### AIM OF THE TASK
Please repeat the records exactly from their first line, finishing at the line containing "Task: Select the red ALGO -49.4% bar" and including it.

::::

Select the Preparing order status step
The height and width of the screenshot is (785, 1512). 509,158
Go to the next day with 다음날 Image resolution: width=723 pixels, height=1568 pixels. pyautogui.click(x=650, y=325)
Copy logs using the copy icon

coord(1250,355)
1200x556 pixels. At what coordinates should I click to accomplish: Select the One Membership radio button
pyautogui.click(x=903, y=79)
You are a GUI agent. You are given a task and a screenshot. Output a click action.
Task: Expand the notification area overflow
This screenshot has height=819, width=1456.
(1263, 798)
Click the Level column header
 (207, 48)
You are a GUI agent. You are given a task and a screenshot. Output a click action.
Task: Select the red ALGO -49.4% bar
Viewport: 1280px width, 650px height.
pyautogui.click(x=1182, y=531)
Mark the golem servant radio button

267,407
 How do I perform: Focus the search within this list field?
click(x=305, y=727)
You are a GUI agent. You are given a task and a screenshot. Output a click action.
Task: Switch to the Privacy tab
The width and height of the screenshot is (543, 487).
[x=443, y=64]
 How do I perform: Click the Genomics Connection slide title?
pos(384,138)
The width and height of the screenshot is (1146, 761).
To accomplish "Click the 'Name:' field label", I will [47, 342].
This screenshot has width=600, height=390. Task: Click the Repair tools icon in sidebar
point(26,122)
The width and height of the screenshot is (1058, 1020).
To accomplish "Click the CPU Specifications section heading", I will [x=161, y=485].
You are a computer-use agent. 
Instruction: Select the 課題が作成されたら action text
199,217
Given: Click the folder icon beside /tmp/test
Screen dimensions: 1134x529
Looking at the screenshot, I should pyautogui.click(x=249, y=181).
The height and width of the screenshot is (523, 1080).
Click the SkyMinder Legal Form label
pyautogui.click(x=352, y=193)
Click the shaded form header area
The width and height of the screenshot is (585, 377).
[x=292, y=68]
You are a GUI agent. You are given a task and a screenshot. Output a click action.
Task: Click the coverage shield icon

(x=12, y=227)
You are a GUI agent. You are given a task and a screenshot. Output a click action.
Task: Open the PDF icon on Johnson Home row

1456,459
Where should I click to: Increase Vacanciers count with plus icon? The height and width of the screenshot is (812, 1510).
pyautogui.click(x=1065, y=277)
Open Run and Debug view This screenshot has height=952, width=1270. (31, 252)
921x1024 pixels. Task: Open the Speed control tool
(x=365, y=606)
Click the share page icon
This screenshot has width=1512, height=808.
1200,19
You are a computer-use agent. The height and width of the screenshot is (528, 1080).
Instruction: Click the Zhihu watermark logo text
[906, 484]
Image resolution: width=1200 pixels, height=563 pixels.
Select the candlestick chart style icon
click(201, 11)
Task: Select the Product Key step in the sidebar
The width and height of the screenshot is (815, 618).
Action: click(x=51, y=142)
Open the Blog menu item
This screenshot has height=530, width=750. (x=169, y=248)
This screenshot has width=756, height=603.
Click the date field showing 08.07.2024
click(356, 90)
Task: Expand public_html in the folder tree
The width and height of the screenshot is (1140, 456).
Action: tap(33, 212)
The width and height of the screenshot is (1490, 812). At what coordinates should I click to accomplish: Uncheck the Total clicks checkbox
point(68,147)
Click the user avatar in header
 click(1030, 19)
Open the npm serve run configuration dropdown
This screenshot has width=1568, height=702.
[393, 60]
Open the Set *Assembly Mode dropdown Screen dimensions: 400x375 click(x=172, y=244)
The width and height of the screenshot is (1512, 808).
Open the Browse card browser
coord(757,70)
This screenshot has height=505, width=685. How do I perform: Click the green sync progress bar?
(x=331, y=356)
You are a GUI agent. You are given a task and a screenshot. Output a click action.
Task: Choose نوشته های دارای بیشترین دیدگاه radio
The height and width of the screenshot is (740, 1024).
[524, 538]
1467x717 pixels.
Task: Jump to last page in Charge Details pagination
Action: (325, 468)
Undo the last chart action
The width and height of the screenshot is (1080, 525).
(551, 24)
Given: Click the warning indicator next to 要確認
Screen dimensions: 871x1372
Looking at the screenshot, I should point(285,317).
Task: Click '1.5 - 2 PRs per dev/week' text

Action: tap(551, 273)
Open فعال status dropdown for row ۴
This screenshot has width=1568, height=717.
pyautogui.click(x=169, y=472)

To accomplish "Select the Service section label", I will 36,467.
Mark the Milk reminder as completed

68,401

::::

### ANSWER AREA
Select the Preparing order status step
The height and width of the screenshot is (785, 1512). 509,158
Go to the next day with 다음날 Image resolution: width=723 pixels, height=1568 pixels. pyautogui.click(x=650, y=325)
Copy logs using the copy icon

coord(1250,355)
1200x556 pixels. At what coordinates should I click to accomplish: Select the One Membership radio button
pyautogui.click(x=903, y=79)
You are a GUI agent. You are given a task and a screenshot. Output a click action.
Task: Expand the notification area overflow
This screenshot has height=819, width=1456.
(1263, 798)
Click the Level column header
 (207, 48)
You are a GUI agent. You are given a task and a screenshot. Output a click action.
Task: Select the red ALGO -49.4% bar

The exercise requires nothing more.